Background and purpose: Vascular endothelial growth factor-A (VEGF-A), a key regulator of tumor-induced angiogenesis, is critical for tumor growth and metastasization. The goal of the present study was to evaluate the prognostic value of VEGF single nucleotide polymorphisms (SNPs) and haplotypes for clinical recurrence after definitive radiotherapy for prostate cancer.
Patients and methods: The association of seven VEGF-A polymorphisms and their haplotypes with clinical recurrence (defined as the occurrence of local recurrence and/or distant metastases) in 496 prostate cancer patients treated with definitive radiotherapy were investigated. Genotypes were determined by 5'-nuclease (TaqMan) assays; haplotypes were analyzed using the Haploview program.
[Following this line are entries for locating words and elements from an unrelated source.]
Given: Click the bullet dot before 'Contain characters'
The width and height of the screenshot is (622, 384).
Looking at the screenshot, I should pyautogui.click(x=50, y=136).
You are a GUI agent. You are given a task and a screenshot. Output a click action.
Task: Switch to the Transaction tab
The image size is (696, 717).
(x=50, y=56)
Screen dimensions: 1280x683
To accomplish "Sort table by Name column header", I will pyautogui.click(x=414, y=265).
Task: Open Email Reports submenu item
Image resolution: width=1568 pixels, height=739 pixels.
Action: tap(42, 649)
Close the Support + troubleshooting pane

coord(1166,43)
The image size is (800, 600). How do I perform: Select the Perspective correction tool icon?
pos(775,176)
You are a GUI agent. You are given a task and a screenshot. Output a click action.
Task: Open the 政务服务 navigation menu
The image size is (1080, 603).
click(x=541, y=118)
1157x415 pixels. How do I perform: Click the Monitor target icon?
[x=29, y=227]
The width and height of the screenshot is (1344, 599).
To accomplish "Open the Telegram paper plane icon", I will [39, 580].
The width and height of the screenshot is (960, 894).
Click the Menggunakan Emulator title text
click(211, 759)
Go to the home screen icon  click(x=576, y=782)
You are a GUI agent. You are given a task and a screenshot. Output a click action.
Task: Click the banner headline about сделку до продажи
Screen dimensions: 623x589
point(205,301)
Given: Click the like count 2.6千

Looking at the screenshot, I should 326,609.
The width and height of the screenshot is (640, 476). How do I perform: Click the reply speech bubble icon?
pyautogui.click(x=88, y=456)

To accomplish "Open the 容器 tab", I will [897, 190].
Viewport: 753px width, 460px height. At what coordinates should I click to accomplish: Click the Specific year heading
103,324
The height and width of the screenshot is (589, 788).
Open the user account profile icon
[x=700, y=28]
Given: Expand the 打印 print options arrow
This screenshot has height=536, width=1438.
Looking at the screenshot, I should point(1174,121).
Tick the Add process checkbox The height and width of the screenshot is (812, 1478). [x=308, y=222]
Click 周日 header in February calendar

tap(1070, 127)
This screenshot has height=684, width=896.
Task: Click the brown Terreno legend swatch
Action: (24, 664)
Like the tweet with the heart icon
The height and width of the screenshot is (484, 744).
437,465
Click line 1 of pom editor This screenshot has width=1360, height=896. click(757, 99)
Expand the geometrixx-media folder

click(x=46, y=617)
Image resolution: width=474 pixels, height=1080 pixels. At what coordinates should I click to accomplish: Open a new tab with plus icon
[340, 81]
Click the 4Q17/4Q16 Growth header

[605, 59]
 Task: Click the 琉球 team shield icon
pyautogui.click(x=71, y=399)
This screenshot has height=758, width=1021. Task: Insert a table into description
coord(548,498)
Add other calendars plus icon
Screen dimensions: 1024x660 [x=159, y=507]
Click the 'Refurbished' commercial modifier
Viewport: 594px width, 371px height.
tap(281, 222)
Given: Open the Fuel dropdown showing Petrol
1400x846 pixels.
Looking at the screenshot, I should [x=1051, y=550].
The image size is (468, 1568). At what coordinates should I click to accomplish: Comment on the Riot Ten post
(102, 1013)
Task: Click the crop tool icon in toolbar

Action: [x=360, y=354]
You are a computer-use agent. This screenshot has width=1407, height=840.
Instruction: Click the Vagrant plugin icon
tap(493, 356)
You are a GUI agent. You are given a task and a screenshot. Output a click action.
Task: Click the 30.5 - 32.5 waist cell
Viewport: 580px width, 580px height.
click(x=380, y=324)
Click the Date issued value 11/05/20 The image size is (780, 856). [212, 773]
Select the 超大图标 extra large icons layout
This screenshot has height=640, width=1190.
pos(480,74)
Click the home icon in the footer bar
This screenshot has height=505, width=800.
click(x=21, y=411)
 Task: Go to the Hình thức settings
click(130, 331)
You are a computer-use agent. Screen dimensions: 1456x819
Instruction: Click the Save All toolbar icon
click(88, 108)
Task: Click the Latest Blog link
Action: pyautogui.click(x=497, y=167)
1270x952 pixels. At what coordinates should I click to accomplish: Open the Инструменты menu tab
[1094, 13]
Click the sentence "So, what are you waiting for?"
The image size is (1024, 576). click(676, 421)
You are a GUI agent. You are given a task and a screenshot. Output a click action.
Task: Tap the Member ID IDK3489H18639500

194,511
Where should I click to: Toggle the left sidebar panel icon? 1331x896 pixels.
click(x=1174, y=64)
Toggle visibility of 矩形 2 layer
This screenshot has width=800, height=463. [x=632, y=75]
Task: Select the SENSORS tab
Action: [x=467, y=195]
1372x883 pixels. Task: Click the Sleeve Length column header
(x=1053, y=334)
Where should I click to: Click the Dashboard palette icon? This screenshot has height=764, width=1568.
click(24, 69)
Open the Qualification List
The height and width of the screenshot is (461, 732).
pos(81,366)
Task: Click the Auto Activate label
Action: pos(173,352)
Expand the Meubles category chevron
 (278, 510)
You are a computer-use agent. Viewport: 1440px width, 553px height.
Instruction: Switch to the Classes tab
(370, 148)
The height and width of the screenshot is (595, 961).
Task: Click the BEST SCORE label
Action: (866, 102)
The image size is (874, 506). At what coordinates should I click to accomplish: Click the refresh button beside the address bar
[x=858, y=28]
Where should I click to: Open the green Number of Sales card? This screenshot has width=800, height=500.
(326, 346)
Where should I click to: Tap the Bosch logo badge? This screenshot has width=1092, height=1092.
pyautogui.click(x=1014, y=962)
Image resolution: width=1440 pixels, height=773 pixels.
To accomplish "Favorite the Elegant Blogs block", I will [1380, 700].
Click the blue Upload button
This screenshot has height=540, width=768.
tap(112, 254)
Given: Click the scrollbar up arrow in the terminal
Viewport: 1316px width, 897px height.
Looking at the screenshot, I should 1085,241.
Results: Within a median follow-up time of 80 months, 44 patients (9 %) developed clinical recurrences. Haplotype analysis showed two separate blocks of high-linkage disequilibrium, formed by five polymorphisms (- 2578C > A, - 2489C > T, - 1498C > T, - 634G > C, - 7C > T) upstream of the coding sequence (CCCCC, ATTGC, CCCGC, ATTGT) and two polymorphisms (936C > T, 1612G > A) downstream of the coding sequence (CA, CG, TG). Carriers of at least 1 copy of the ATTGC haplotype were at higher risk of recurrence (hazard ratio [HR] 3.83; 95 %CI 1.48-9.90, p = 0.006); for carriers of 2 copies, the HR was 4.85 (95 %CI 1.72-13.6; p = 0.003). In multivariate analysis, patients harboring at least one copy of the ATTGC haplotype remained at increased risk of recurrence (HR 3.63, 95 %CI 1.38-9.55, p = 0.009); in patients carrying 2 copies, the HR was 4.72 (95 %CI 1.64-13.6, p = 0.004).
Conclusion: Our findings indicate that the VEGF-A ATTGC haplotype may predict clinical recurrence in prostate cancer patients treated with radiotherapy.